_What is being asked_
Starting at the line below holding "Click the pumpkin" and stopping at the line holding "Task: Open the bold", print every line exactly, both ends included, and leave the rest out.

_Supplied material_

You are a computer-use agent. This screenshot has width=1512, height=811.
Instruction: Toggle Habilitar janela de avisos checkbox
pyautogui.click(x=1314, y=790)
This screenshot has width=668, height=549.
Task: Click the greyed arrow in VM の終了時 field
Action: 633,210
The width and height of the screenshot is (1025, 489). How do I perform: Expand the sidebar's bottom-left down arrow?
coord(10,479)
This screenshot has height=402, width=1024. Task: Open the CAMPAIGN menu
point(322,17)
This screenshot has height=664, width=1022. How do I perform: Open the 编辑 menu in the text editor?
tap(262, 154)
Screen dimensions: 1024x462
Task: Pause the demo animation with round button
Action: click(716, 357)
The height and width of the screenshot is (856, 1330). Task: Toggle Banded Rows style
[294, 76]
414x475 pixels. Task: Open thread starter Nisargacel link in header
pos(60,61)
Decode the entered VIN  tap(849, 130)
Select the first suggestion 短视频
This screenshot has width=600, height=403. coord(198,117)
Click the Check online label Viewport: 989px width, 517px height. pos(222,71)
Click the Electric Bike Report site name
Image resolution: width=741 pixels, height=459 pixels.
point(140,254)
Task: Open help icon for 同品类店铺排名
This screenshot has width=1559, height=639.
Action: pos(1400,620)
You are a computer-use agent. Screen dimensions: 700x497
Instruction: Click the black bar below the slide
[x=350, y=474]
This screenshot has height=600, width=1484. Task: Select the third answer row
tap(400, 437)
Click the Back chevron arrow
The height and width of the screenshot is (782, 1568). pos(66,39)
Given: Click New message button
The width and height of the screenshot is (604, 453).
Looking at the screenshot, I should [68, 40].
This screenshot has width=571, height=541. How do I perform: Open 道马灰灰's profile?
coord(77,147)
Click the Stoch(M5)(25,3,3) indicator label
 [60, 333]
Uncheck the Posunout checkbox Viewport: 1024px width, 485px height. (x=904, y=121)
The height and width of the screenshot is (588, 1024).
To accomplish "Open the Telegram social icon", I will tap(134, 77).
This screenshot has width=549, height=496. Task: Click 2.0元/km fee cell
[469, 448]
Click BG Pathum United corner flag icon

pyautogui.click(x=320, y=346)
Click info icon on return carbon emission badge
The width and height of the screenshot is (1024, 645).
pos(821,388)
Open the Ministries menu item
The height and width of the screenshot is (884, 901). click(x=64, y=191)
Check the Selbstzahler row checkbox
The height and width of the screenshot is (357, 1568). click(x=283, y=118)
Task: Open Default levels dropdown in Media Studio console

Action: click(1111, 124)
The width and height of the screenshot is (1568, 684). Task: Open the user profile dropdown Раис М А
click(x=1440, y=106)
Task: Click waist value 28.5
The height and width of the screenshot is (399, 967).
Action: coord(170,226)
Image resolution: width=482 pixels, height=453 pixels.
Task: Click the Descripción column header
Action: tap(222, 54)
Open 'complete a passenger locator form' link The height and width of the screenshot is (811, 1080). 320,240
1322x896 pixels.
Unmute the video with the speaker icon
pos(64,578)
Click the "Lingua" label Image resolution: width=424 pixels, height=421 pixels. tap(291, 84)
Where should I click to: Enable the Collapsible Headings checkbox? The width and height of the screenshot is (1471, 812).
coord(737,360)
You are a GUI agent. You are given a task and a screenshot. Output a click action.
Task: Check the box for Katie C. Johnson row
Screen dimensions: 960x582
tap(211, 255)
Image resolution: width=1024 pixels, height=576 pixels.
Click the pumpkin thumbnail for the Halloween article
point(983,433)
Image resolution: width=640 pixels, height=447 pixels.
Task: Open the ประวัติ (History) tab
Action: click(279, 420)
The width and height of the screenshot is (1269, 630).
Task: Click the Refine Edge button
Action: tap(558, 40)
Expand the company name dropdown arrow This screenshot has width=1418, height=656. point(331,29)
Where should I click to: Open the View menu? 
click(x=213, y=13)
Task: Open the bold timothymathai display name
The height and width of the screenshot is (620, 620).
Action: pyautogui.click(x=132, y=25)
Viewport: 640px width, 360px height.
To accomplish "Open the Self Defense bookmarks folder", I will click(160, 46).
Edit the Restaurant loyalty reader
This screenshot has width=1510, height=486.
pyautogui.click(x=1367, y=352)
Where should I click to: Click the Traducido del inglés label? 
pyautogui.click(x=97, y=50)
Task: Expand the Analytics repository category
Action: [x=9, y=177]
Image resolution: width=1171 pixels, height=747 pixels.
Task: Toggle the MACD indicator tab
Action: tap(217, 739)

_Solution_
Click the pumpkin thumbnail for the Halloween article
point(983,433)
Image resolution: width=640 pixels, height=447 pixels.
Task: Open the ประวัติ (History) tab
Action: click(279, 420)
The width and height of the screenshot is (1269, 630).
Task: Click the Refine Edge button
Action: tap(558, 40)
Expand the company name dropdown arrow This screenshot has width=1418, height=656. point(331,29)
Where should I click to: Open the View menu? 
click(x=213, y=13)
Task: Open the bold timothymathai display name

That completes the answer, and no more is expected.